Biographical art museum in Bremen, Germany

The Paula Modersohn-Becker Museum is a biographical art museum in Bremen, Germany. It was the first museum in the world devoted to a female artist, Paula Modersohn-Becker (1876–1907), one of the most important early Expressionists, and the museum features key works from each of her creative periods.

==History==
Construction of the museum was commissioned by the businessman and art patron Ludwig Roselius, who assigned the sculptor, craftsman and architect Bernhard Hoetger to design it. Hoetger had become acquainted with Modersohn-Becker while in Paris, and created a unique Brick Expressionist building in her memory. Opened in 1927, the museum now counts as one of the key works of expressionist architecture in Germany. The collection features works covering the artist's entire career, from the early pictures of her training years in Berlin to the paintings she created in Paris in 1906-07, in which she most fully realised her artistic vision.

In 1935 local Nazis attacked the art and architecture of the Paula Modersohn-Becker Museum. Ludwig Roselius ignored this but Hitler denounced the art at the September 1936 Nuremberg NSDAP rally and Roselius contemplated suicide. Barbara Goette intervened on Roselius' behalf and Hitler declared the Böttcherstrasse as a monument of 'degenerate art'; the offensive works, including the Paula Modersohn-Becker Museum would not have to be demolished. In exchange Ludwig Roselius pumped capital into Focke-Wulf aircraft company.

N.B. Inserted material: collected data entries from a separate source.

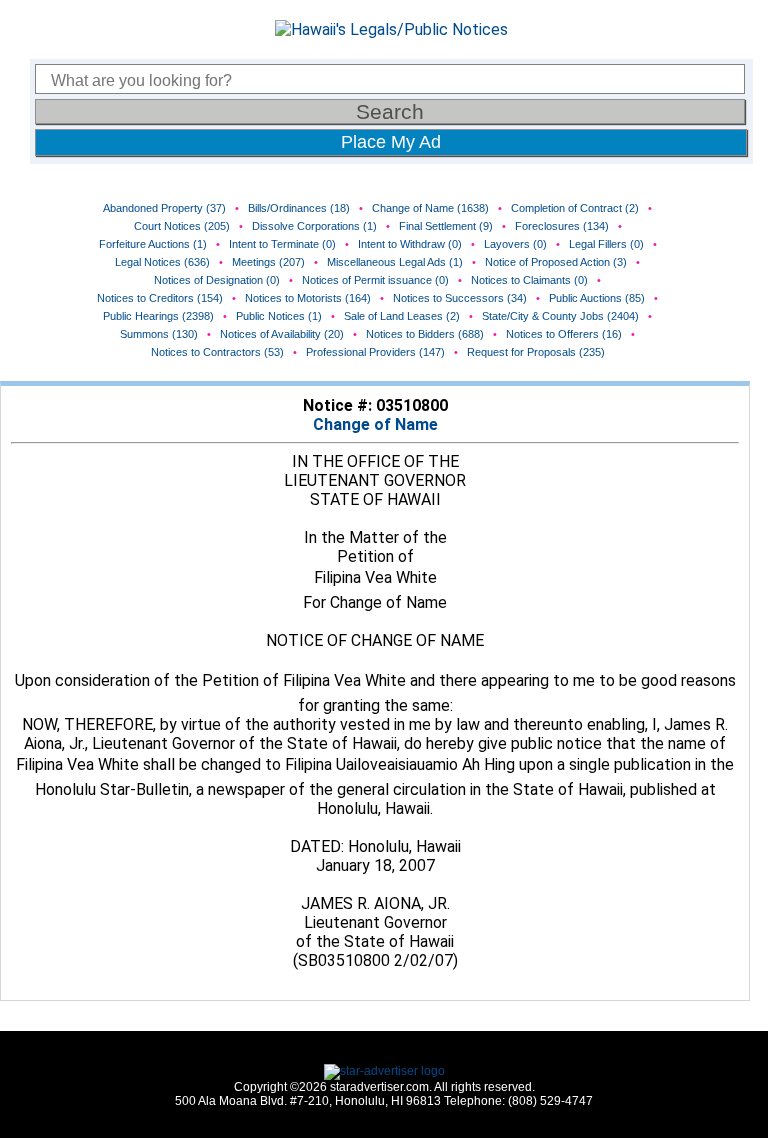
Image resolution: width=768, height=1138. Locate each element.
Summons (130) (159, 334)
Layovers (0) (515, 244)
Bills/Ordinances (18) (299, 208)
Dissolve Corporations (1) (314, 226)
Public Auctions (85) (597, 298)
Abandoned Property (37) (164, 208)
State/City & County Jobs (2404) (560, 316)
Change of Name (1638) (430, 208)
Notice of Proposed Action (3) (556, 262)
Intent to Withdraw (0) (410, 244)
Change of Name (375, 424)
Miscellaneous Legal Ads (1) (395, 262)
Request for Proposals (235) (536, 352)
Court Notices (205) (182, 226)
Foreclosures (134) (562, 226)
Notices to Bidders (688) (425, 334)
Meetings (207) (268, 262)
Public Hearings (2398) (158, 316)
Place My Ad (391, 142)
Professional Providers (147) (375, 352)
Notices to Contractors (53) (217, 352)
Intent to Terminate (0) (282, 244)
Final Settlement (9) (446, 226)
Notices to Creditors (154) (160, 298)
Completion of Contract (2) (575, 208)
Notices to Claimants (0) (529, 280)
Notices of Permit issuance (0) (375, 280)
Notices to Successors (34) (460, 298)
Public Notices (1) (279, 316)
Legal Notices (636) (162, 262)
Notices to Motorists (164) (308, 298)
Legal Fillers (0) (606, 244)
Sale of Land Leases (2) (402, 316)
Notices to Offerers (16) (564, 334)
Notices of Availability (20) (282, 334)
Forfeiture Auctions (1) (153, 244)
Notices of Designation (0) (217, 280)
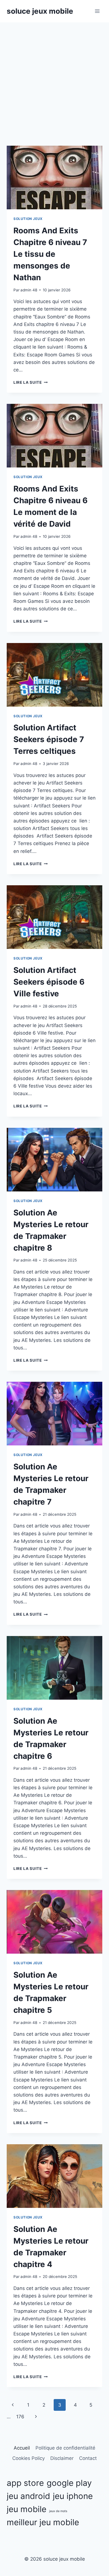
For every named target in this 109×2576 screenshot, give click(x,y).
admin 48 (28, 290)
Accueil (22, 2448)
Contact (88, 2458)
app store (25, 2483)
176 (20, 2416)
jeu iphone (73, 2496)
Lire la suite (30, 382)
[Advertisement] (54, 79)
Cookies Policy (28, 2458)
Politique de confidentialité (65, 2448)
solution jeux (28, 219)
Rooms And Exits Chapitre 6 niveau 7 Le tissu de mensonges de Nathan (50, 254)
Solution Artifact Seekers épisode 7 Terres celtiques (48, 739)
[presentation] (54, 177)
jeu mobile (26, 2509)
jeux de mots (58, 2511)
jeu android (28, 2496)
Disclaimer (62, 2458)
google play (69, 2483)
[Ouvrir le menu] (97, 11)
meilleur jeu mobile (43, 2522)
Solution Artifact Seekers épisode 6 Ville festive (48, 981)
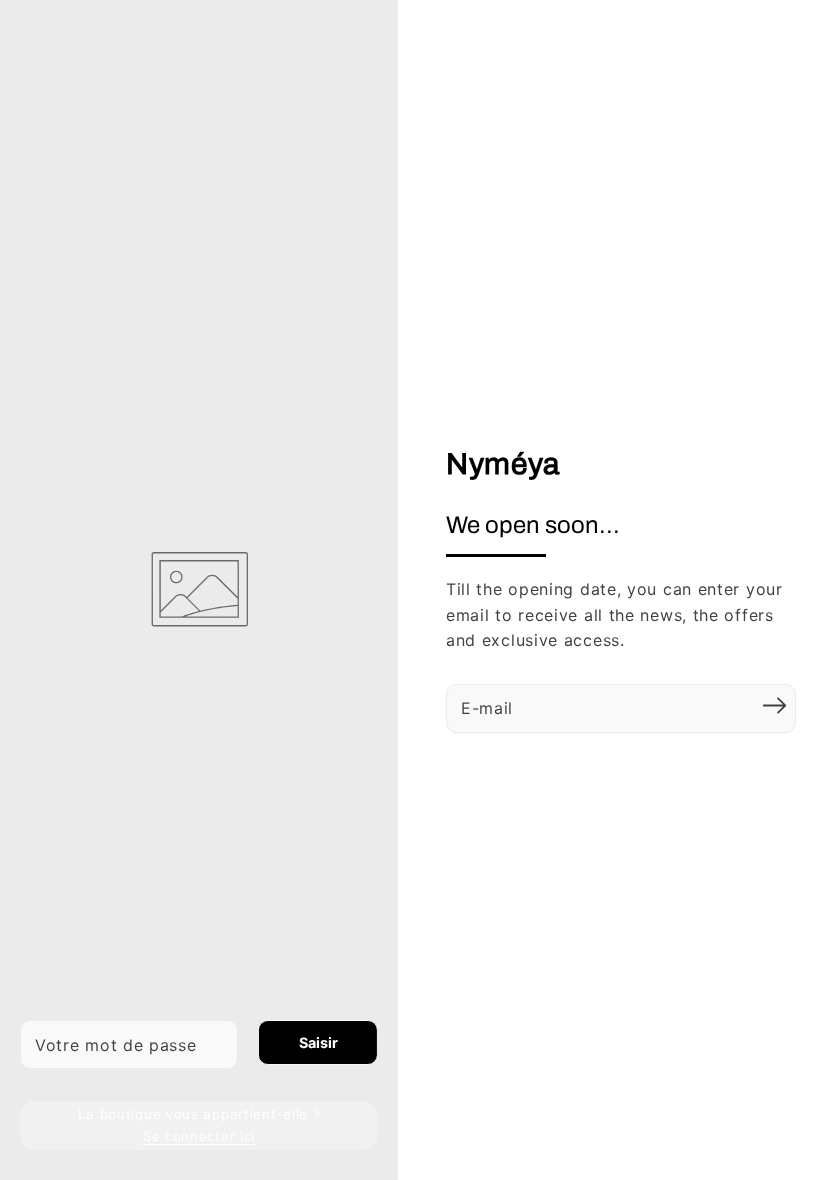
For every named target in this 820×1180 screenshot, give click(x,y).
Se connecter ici (199, 1136)
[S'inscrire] (774, 706)
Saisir (318, 1042)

Important paintings and drawings from Roselius's collection are supplemented by works on loan from the Paula Modersohn-Becker Foundation. Besides Paula's works, the museum also owns the most extensive collection of works by Bernhard Hoetger (1874–1949). The rooms that he designed are now used for special exhibitions of classic modern art.

Since 1973, the building has been listed under the monument protection act.

The museum is run by the Böttcherstraße GmbH company, named after its location on the architecturally significant Böttcherstraße.

Since 2005, Jenny Holzer's electronic homage For Paula Modersohn-Becker has been permanently installed in the stairwell.